SET EXERCISE:
Extract the lines from the one containing "The image size is (1920, 1080). Describe" through the one containing "Otago Annual Report", both included, and repeat them exactly.

(Records from a data source)
━━━━━━━━━━━━━━━━

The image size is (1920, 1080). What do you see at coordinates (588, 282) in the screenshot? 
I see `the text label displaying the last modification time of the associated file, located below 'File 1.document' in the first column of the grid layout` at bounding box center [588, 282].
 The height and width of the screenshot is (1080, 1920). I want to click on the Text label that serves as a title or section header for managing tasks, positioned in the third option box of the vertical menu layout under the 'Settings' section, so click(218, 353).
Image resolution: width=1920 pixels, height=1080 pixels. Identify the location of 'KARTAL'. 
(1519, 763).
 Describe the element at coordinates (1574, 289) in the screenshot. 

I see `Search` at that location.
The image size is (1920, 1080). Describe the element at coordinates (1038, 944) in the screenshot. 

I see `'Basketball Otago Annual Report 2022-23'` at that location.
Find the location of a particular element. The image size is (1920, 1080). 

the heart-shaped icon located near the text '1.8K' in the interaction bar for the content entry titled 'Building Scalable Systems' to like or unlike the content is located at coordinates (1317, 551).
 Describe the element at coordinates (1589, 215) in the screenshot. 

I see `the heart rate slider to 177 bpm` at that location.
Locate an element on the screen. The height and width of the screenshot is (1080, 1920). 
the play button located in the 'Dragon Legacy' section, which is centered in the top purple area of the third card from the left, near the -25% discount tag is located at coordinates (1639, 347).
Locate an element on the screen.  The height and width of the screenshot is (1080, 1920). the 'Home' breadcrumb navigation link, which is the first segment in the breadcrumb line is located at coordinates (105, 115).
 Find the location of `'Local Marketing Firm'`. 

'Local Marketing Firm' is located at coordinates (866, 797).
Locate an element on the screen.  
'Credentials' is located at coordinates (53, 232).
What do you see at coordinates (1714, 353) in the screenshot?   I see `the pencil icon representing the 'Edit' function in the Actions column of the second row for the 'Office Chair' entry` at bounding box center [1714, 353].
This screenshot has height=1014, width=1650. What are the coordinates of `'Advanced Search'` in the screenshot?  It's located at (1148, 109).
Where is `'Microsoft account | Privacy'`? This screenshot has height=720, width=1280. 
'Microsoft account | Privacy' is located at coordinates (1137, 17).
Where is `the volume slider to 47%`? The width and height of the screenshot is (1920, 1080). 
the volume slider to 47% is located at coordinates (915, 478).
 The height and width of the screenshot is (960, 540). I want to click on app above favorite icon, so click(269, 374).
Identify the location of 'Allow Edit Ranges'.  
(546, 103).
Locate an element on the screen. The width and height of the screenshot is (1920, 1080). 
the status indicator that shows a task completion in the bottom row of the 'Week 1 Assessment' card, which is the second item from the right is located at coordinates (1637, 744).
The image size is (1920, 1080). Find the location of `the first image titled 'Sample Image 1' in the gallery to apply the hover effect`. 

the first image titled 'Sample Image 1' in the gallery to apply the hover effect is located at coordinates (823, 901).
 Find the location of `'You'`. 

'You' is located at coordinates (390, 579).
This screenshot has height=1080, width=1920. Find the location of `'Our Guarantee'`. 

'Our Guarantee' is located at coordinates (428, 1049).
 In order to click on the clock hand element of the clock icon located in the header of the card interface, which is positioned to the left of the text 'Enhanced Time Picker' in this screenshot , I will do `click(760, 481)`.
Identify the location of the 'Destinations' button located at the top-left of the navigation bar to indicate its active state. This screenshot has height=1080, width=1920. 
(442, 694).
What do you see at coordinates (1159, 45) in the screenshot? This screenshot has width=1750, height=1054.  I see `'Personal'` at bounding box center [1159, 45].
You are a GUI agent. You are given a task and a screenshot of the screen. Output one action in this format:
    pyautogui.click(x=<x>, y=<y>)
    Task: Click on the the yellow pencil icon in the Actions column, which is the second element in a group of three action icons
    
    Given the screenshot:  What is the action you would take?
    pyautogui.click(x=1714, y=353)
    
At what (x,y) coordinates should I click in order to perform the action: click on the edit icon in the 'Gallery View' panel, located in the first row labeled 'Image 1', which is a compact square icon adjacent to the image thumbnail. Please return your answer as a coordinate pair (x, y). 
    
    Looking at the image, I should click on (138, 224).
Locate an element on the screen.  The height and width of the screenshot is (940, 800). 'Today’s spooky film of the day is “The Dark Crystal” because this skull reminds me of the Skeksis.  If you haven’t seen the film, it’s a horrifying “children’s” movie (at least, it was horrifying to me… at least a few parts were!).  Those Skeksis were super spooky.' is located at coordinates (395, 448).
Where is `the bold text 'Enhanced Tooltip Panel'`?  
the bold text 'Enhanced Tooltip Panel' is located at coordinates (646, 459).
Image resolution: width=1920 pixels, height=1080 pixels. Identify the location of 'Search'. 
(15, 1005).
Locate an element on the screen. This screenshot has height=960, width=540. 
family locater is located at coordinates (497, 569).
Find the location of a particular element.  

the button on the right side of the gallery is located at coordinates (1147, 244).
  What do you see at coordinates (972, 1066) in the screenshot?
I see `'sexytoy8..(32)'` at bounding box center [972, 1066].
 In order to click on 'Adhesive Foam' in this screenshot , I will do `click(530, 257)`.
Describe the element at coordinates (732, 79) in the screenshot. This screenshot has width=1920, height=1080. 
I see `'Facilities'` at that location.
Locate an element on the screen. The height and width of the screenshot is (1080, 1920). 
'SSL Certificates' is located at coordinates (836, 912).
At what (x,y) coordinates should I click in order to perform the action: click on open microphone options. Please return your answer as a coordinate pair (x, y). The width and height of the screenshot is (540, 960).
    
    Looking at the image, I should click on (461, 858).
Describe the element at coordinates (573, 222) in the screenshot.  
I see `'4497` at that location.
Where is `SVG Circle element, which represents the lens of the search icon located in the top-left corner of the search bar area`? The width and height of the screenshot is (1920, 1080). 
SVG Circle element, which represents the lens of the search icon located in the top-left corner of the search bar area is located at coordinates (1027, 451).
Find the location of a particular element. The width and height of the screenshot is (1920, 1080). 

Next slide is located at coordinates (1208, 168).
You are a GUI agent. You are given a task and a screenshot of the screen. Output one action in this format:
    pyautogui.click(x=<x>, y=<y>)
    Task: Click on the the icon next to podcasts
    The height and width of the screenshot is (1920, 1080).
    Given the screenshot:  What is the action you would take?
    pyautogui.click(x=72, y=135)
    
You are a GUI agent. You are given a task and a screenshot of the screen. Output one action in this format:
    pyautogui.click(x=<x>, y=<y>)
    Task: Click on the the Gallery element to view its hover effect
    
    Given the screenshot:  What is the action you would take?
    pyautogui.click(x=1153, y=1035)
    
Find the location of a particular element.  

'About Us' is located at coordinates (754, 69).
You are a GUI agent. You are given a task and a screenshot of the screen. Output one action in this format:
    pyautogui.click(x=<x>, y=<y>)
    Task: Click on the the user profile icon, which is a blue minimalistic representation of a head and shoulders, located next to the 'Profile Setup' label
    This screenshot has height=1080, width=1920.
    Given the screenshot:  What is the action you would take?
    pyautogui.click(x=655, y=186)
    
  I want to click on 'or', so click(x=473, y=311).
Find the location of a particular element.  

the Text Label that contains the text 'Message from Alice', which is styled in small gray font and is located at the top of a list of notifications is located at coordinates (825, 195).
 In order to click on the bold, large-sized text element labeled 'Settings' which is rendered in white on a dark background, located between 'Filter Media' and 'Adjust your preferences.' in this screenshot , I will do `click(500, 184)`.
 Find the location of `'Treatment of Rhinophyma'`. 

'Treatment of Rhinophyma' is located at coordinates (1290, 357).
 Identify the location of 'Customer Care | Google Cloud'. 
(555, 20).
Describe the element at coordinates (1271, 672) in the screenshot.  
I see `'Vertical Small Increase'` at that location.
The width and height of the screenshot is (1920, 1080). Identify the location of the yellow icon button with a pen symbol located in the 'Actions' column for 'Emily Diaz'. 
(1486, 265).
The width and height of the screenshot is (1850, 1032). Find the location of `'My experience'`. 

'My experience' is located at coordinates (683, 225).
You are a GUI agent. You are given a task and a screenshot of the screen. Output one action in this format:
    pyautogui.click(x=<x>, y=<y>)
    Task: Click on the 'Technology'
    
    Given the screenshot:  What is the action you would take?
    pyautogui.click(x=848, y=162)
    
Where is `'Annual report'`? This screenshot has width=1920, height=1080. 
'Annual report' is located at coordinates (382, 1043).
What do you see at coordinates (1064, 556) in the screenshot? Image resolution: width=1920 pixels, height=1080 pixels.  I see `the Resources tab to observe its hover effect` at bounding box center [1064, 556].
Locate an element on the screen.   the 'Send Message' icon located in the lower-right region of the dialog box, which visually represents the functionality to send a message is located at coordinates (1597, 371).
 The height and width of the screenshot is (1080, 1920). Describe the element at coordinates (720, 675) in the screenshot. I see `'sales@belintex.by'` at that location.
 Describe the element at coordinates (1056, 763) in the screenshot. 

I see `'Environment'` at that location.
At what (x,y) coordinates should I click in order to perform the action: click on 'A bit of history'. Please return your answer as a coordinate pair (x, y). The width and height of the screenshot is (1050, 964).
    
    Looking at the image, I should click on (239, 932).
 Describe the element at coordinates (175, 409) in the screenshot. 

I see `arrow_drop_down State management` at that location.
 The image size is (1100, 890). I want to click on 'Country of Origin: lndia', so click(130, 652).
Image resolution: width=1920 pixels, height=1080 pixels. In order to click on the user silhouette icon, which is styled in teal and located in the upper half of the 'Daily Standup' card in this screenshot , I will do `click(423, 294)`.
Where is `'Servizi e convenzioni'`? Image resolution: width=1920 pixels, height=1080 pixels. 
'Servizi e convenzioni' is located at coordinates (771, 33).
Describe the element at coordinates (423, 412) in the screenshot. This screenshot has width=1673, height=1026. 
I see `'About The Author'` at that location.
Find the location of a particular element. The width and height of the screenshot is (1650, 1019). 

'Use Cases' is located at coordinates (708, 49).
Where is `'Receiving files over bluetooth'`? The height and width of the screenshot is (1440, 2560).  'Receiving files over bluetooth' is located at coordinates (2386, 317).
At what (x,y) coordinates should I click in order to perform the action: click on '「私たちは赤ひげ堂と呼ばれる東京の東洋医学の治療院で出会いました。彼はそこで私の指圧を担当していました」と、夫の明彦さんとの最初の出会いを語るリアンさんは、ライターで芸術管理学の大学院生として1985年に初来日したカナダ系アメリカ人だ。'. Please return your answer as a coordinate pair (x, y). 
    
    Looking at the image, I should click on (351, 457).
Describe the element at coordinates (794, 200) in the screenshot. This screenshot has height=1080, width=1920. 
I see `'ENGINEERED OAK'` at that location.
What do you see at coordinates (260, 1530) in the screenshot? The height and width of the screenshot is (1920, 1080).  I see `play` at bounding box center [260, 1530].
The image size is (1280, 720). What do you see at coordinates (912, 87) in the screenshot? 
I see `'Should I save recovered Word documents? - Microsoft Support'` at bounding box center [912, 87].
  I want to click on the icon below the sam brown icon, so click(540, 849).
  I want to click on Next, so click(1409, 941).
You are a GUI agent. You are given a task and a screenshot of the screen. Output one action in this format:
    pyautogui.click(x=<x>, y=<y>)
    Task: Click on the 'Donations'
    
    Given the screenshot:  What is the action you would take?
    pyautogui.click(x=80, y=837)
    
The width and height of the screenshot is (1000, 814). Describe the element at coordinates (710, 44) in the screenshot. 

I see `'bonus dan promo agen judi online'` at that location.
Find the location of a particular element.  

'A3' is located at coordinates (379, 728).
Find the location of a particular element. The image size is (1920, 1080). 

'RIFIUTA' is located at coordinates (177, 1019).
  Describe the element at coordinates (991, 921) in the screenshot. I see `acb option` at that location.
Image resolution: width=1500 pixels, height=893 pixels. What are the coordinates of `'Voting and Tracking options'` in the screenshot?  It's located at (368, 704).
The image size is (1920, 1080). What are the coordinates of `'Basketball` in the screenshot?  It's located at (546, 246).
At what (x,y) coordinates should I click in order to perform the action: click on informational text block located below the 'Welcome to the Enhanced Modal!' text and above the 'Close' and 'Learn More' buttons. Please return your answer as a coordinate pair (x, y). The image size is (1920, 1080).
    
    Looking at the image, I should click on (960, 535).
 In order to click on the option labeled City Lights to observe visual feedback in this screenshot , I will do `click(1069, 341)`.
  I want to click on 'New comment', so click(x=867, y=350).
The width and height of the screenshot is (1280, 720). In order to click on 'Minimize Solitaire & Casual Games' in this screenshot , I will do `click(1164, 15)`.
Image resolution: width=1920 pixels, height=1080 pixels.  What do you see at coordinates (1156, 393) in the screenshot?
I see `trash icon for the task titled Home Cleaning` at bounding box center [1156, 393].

━━━━━━━━━━━━━━━━

WORKED SOLUTION:
The image size is (1920, 1080). Describe the element at coordinates (1038, 944) in the screenshot. 

I see `'Basketball Otago Annual Report 2022-23'` at that location.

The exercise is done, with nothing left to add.